Started FOLFOX chemotherapy which is going OK. But I feel uneasy. My head is making feel incapable of doing anything normal. Sorry it's a bit vague Worried

  •   you haven’t said when you had your infusion?     I’m on FOLFOX and find days 3-7 the worst. If things don’t improve speak to your oncologist as they can reduce the dose to a level you are able to tolerate.   They generally start with the highest dose. I’m on cycle 7 of 12 and have had the Ox part of my treatment removed completely and am now able to cope a lot better.  

    Hope things improve,

    Lee

  • Hi Den64,

    I had 5 cycles of Folfox in the first half of 2021 after an LAR; I should have had 6 cycles but that’s another story.  My dose was reduced after the first session and was sometimes delayed due to low white cell count.

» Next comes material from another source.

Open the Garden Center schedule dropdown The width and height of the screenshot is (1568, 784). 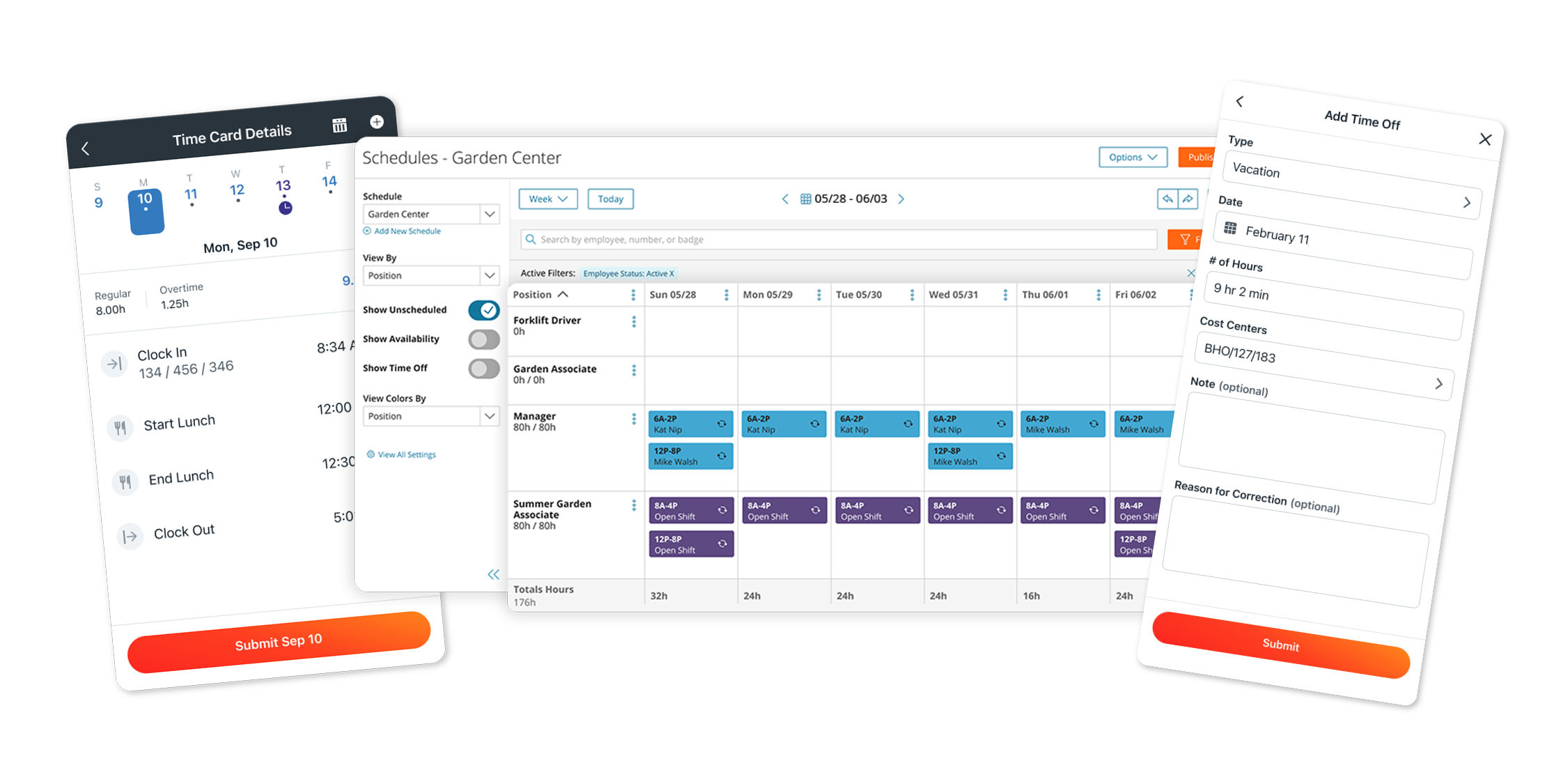431,214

    I definitely suffered with what is known as ‘brain fog’.  My brain didn’t seem to work as fast and I found it hard to concentrate and think (like wading through treacle).  I wasn’t working so I just rested as much as I could.  I found being outside in fresh air helped a lot.  I also kept a diary of how I felt each day which helped in knowing which would be my ‘better’ days, as a patten emerged.

    The worst of the feeling went  6-8 weeks after finishing chemotherapy but I feel as though my brain has never returned to how it was before (I still find it hard to multitask where before it was easy) – just another new normal!   However, on a positive note FOLFOX seems to have done what it was supposed to do.

    Best Wishes,

    Net77